Menurut dia, dalam penanganan kasus ini sering terjadi tindak kekerasan dimana negara menjadi pelanggar terbesar dengan keterlibatan mencapai 45 persen, kemudian instansi bisnis 36 persen dan individu berpengaruh sebanyak 10 persen.

Terdapat tujuh provinsi terbanyak mengalami konflik yakni Aceh, Banten, Jawa Barat, Jawa Tengah, Kalimantan Barat, Kalimantan Tengah, Kalimantan Timur dan Kalimantan Selatan.

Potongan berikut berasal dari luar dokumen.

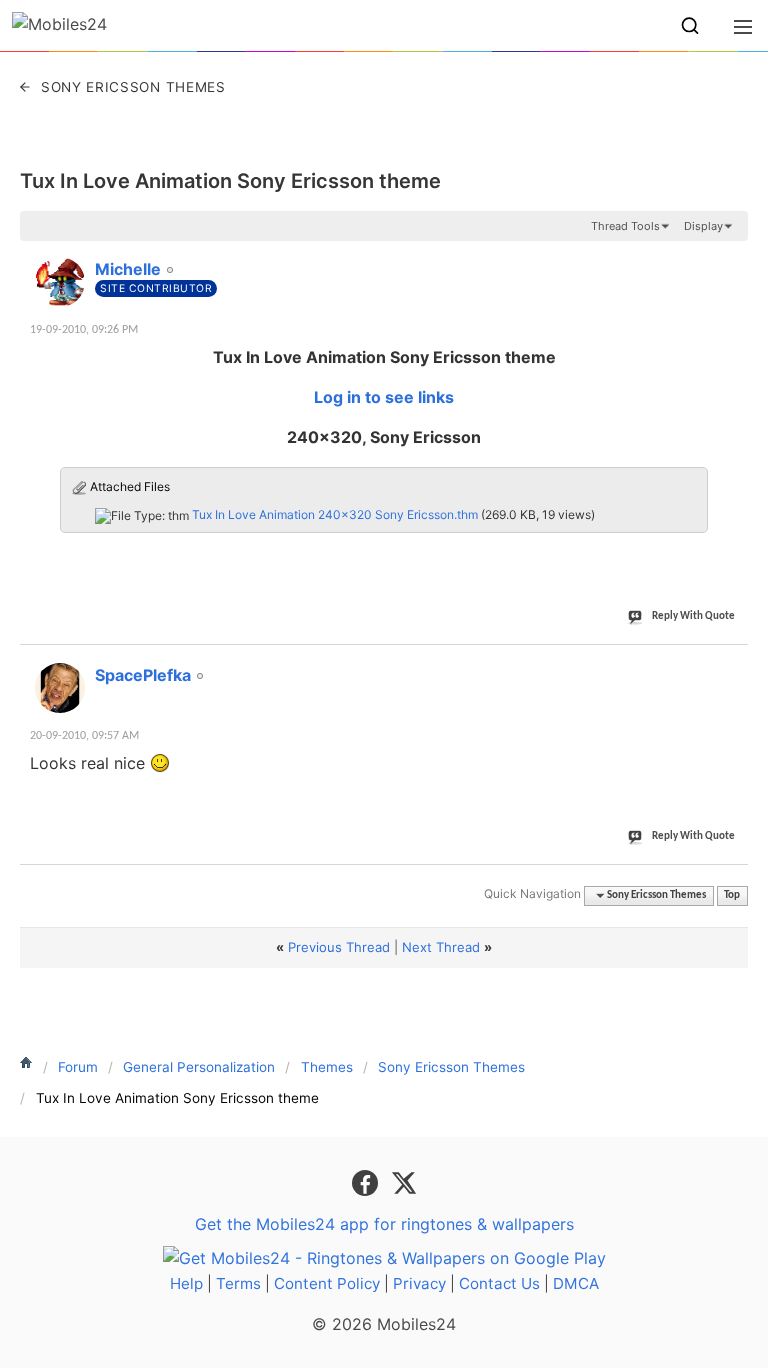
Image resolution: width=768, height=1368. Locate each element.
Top (732, 895)
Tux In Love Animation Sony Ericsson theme (230, 181)
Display (703, 226)
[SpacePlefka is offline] (60, 688)
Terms (238, 1283)
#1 (732, 258)
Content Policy (327, 1283)
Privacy (419, 1283)
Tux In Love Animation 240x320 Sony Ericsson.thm (335, 514)
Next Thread (441, 947)
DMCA (576, 1283)
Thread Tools (625, 226)
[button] (690, 26)
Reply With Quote (693, 616)
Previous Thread (339, 947)
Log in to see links (384, 397)
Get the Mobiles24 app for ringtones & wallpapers (384, 1224)
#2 (732, 664)
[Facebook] (367, 1181)
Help (186, 1283)
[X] (404, 1181)
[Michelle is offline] (60, 282)
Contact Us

Atas kondisi tersebut, Huma merekomendasikan penghentian sementara atas semua perizinan untuk perusahaan di bidang perkebunan, kehutanan, pertambangan dan pesisir.

"Kedua, hentikan segala bentuk penanganan konflik dengan cara kekerasan, ketiga membentuk sebuah lembaga penyelesaian konflik agraria," tuturnya.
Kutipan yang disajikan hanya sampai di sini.